Читаем Записки полностью

Подметные записки поручика Филиппова — Богоявленская церемония — Депутация от купцов по случаю утверждения проекта Московской железной дороги — Статс-секретарь Вилламов — Статья парижского журнала «Minerve» об императоре Николае — Церемониальная пикировка с французским двором — Афросимов и «Саша» — Граф Толь — Кончина герцога Орлеанского

Назначенный на 1 января 1842 года большой выход был отменен повестками, разосланными только накануне, уже поздно вечером, и государь в этот день не был, против обыкновения, ни на бале у обер-церемониймейстера графа Воронцова, ни на публичном маскараде в театре. Придворные приписывали это случившемуся у императрицы нервическому припадку, а лица, считающие себя за глубоких мыслителей и политиков, утверждали, что выход, к которому приглашается в Новый год и весь дипломатический корпус, отменен в избежание повторения со стороны французского посольства такой же неприятности, какая последовала 6 предшедшего декабря[56]. Истинная причина была совсем другая, и ее — и в то время, и после — узнали лишь очень немногие.

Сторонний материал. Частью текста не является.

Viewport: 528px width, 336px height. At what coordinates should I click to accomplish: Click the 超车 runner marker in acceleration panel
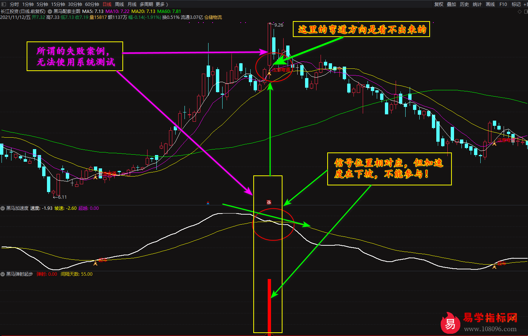(x=96, y=263)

31 декабря фельдфебелями четырех гвардейских полков были получены по городской почте безыменные записки возмутительного содержания, в которых обращалось их внимание «на худое вообще управление, на расточительность государя, занявшего 200 миллионов Бог знает на что и бросающего деньги на содержание немцев, тогда как гвардия остается без своевременного удовлетворения жалованьем». В этом духе, и притом в очень сильных выражениях, гвардейскому корпусу напоминалось 14 декабря 1825 года и чины его приглашались к бунту.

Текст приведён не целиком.